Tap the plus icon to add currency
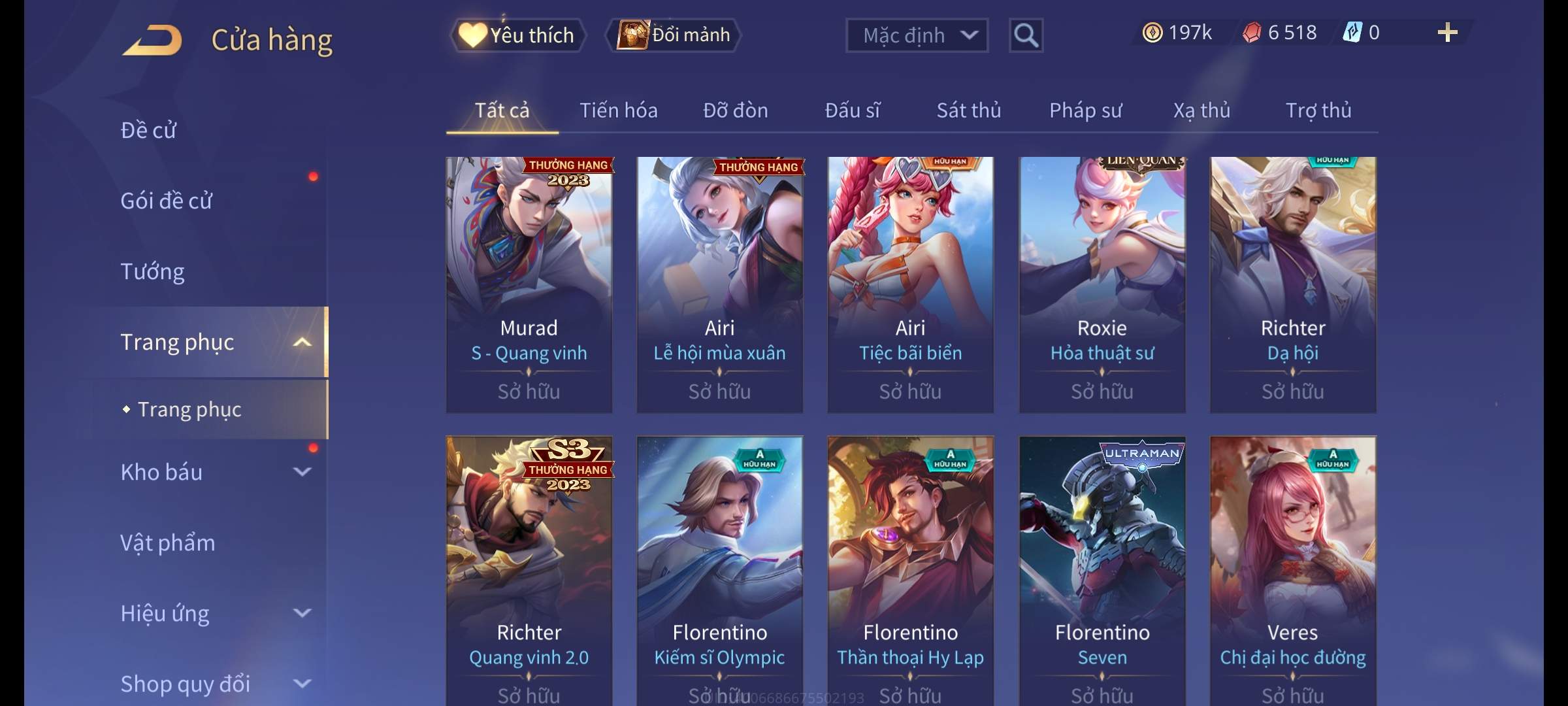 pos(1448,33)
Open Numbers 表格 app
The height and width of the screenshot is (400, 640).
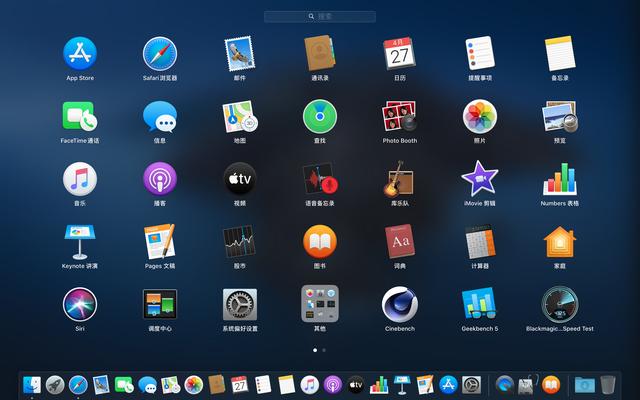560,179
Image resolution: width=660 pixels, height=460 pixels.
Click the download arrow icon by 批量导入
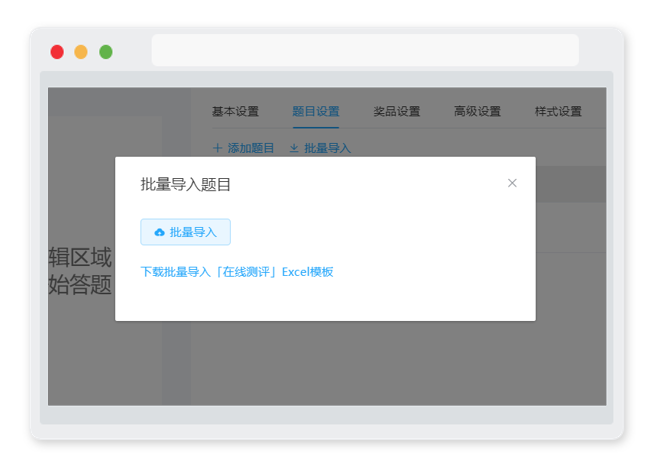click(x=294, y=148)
###
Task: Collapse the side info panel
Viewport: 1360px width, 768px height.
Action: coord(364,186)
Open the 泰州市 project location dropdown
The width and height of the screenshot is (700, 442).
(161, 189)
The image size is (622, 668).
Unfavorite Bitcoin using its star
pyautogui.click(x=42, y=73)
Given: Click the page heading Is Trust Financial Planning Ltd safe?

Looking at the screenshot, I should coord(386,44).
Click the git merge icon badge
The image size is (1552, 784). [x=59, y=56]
###
# Work to complete
Where does "Open" appear in the listing? Show every line that has it.

# Result of this task
Open Numbers 表格 app
Open the 泰州市 project location dropdown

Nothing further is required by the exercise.